Electronics stewardship is divided into three phases of product lifecycle. Outlined below are Sandia initiatives to address these phases:
The federal government has identified the Electronic Product Environmental Assessment Tool (EPEAT) as a comprehensive means to evaluate many factors that affect the environmental impacts of electronic equipment. A few components of the 51 criteria EPEAT examines include:
- reduction/elimination of environmentally sensitive materials
- material selection
- design for end of life
- product longevity/life-cycle extension
- energy conservation (minimum requirement is Energy Star)
- manufacturer end-of-life management
- manufacturer corporate performance
Since the introduction of EPEAT at Sandia, total site computer equipment purchases have grown to at least 95% EPEAT Silver-level rated. Sandia has incorporated EPEAT registration into its information technology purchasing contracts, bid language, and an internal order web page where users can see EPEAT ratings on various models.

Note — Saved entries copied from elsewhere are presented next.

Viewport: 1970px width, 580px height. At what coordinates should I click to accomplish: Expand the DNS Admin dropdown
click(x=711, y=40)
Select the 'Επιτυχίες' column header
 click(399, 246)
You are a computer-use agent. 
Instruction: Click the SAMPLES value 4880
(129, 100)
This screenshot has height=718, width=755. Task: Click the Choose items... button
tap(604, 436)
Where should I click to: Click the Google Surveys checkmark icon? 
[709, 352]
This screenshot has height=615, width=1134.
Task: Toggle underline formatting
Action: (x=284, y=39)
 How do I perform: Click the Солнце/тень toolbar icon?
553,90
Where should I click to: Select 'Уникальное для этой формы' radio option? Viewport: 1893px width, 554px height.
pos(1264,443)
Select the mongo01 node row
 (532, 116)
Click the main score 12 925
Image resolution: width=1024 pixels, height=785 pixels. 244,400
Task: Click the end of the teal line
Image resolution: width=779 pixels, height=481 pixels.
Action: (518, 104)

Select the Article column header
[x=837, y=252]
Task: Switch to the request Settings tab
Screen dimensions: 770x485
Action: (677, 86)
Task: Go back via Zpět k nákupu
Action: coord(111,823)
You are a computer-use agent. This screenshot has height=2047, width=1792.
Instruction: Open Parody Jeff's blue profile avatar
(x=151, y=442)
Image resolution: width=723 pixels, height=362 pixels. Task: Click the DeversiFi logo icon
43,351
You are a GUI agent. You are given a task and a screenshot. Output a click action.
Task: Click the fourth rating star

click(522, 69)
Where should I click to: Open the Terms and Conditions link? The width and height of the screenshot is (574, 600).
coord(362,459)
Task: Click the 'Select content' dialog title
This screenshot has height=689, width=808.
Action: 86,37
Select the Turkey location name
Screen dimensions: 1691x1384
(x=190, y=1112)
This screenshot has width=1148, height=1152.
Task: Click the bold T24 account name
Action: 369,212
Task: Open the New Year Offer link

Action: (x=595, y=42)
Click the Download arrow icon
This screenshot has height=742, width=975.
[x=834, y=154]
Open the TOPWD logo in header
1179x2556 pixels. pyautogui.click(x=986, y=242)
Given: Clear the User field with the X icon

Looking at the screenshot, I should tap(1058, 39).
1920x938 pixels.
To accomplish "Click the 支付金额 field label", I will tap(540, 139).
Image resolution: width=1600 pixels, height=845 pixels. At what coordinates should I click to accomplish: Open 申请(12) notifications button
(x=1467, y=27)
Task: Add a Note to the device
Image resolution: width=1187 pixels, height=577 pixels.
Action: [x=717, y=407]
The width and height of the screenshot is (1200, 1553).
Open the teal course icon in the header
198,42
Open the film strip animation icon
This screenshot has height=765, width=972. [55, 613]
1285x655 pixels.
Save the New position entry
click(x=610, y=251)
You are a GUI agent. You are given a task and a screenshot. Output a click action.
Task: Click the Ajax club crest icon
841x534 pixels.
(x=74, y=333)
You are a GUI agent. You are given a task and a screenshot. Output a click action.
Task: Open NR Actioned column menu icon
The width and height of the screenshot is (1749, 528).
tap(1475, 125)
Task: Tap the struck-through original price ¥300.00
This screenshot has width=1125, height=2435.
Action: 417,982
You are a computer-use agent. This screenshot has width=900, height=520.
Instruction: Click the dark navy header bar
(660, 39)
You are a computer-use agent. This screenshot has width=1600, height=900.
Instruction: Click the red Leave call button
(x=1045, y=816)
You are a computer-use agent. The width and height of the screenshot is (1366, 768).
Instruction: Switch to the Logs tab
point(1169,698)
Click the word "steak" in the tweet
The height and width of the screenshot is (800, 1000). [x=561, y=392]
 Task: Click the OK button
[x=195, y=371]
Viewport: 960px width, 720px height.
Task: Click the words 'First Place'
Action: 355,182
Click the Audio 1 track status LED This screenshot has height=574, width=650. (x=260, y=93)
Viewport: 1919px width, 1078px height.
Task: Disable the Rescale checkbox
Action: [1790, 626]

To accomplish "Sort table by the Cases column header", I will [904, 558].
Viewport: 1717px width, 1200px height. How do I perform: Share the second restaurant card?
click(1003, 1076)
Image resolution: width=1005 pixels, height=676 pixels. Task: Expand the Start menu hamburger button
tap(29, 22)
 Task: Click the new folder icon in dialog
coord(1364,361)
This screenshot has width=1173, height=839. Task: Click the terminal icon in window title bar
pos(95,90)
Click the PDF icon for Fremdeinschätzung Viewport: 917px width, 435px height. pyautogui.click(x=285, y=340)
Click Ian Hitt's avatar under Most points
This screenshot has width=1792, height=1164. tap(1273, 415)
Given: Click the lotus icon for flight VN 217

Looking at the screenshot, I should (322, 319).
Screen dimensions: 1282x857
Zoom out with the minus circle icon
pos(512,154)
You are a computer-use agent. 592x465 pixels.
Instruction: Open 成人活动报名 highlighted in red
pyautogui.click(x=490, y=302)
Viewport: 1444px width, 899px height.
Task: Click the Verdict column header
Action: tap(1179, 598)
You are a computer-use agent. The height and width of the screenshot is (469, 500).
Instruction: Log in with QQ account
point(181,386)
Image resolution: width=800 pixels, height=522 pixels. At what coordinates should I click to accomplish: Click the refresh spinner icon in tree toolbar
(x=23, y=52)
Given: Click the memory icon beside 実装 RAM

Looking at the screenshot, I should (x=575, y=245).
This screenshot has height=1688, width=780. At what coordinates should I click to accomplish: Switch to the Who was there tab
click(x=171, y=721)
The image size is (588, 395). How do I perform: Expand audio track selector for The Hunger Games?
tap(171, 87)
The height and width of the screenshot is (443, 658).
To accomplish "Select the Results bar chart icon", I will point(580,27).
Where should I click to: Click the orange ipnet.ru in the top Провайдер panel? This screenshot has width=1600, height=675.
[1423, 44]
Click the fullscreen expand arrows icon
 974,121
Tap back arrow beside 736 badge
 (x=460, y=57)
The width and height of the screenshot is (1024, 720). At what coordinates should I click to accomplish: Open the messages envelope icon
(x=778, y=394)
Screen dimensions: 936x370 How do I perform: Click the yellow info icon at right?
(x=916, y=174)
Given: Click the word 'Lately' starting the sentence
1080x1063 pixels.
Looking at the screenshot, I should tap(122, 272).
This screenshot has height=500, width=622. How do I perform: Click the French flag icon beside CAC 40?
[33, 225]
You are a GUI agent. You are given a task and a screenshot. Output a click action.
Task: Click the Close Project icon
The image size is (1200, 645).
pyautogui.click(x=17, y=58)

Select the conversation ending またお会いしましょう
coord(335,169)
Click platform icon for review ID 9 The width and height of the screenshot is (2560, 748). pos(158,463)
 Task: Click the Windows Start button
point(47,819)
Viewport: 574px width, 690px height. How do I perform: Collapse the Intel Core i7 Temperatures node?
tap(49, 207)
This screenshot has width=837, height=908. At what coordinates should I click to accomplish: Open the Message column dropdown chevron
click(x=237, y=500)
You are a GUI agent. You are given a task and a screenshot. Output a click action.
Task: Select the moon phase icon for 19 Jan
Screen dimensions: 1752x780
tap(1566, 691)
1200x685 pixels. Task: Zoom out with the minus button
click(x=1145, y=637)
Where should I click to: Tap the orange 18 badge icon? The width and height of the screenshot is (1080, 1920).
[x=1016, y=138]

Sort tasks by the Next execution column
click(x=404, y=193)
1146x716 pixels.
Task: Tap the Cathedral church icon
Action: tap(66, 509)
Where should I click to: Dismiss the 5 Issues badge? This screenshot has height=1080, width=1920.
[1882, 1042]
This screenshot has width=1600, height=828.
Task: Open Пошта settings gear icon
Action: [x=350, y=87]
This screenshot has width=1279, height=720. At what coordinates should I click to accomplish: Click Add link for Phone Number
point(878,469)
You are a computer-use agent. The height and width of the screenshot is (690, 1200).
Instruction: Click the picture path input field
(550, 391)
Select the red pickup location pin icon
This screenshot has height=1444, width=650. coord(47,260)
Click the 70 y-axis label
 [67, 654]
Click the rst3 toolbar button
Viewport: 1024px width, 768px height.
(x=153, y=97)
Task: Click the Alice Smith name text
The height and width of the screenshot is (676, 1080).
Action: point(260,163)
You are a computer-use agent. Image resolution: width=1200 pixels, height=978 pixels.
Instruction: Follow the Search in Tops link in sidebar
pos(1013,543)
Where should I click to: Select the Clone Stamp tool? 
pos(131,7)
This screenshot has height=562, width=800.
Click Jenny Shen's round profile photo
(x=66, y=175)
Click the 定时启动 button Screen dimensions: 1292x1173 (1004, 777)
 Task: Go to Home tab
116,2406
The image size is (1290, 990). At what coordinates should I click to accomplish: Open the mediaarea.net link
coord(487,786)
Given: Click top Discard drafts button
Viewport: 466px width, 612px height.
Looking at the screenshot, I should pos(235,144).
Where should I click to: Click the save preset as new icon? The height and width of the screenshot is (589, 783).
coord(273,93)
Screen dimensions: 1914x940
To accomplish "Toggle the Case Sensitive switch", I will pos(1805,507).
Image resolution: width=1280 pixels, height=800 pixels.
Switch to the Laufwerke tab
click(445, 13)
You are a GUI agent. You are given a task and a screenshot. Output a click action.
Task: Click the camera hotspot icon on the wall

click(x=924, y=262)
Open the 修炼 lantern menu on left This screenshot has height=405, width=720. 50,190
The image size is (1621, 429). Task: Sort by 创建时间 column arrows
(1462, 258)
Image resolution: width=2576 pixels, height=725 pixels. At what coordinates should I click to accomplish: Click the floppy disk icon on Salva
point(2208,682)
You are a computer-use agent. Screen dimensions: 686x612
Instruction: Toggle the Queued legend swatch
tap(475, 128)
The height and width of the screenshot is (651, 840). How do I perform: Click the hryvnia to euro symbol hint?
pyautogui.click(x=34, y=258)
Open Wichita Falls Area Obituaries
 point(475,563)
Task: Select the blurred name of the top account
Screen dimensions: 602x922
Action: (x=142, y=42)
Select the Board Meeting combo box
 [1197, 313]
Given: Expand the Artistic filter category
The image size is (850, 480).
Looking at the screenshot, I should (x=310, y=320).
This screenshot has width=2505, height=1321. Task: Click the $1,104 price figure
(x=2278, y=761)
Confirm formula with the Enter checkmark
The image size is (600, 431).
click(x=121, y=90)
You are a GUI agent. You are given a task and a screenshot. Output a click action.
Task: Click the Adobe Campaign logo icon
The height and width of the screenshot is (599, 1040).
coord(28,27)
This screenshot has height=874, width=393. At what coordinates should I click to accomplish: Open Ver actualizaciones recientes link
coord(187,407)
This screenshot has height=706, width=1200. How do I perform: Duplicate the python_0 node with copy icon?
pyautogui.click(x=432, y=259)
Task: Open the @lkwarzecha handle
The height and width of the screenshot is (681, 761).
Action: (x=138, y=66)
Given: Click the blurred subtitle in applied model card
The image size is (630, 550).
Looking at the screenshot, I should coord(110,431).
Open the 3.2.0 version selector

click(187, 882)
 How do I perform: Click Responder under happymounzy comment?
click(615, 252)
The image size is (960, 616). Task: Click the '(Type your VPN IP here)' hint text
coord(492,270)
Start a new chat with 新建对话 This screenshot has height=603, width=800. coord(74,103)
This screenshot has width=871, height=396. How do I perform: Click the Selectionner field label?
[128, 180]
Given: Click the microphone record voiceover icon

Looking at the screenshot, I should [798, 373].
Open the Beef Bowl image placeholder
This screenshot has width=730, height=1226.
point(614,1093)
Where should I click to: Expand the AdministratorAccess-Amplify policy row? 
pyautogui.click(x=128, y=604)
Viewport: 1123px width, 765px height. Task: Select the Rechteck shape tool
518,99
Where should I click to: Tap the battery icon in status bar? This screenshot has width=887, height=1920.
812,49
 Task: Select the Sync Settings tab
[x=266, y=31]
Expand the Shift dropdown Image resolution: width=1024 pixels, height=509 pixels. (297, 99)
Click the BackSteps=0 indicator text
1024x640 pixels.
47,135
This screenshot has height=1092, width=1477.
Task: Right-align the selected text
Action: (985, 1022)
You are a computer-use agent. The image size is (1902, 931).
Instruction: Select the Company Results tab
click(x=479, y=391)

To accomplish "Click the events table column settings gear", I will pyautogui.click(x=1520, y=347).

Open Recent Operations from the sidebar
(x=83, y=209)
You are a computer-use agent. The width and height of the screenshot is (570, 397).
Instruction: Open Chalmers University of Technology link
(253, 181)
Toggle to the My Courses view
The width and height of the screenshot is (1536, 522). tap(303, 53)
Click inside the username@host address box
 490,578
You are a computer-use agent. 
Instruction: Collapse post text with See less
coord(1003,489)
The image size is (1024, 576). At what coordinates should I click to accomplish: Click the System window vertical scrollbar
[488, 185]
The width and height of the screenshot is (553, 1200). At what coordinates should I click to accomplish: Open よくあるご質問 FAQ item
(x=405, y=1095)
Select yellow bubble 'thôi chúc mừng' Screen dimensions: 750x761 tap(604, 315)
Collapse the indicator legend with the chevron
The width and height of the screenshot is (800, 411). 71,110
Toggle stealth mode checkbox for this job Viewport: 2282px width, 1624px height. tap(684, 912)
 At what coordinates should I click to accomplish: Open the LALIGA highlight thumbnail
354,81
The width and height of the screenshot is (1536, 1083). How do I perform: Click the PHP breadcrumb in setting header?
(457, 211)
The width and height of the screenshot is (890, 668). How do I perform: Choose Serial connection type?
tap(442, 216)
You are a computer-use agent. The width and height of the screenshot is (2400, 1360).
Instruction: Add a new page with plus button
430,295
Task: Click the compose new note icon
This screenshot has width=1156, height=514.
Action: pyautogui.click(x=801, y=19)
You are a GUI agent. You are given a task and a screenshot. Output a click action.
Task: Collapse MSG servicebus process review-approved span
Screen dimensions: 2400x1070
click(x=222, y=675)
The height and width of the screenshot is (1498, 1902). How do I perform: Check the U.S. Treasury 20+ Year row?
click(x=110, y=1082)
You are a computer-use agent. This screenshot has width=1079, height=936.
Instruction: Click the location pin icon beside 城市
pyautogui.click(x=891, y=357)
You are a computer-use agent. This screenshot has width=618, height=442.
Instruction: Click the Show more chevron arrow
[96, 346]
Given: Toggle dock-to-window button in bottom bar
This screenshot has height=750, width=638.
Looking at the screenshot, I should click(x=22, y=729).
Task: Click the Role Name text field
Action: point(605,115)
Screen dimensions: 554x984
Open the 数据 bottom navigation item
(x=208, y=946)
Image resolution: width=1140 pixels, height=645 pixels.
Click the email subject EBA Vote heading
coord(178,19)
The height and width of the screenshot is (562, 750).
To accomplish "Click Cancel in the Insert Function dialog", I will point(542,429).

Sandia is working to reduce the impacts of computing equipment during daily operation. This includes institutionalizing duplex printing, reducing printers on site, and ensuring power save activation on computer peripherals. Power used by desktop computers is the largest impact of this phase. In 2010, Sandia began implementing power management software that allows precision control of power management features on all networked computers. Back-end software managers are now able to track power usage Labs-wide, set power-limiting features in all devices that are not required to run constantly, and watch the savings in power, dollars, and carbon emissions add up.
End of Life
When electronics are no longer compatible with Sandia's operating environment, or replacement equipment is purchased, items are made available to other departments at Sandia and to the federal community. If not selected for reuse, computers meeting certain performance criteria can be donated to local schools. Sandia/New Mexico’s 2012 K-12 Computer Donation Event resulted in more than 1,300 donated computers. Other electronics, such as ISDN telephones and printer cartridges, are sent to remanufacturing companies to be refurbished. Remaining equipment, including servers, mobile equipment, and non-functional electronics equipment, are sent to an R2-certified recycling facility where they are safely de-manufactured and parsed out for recycling of their constituent materials.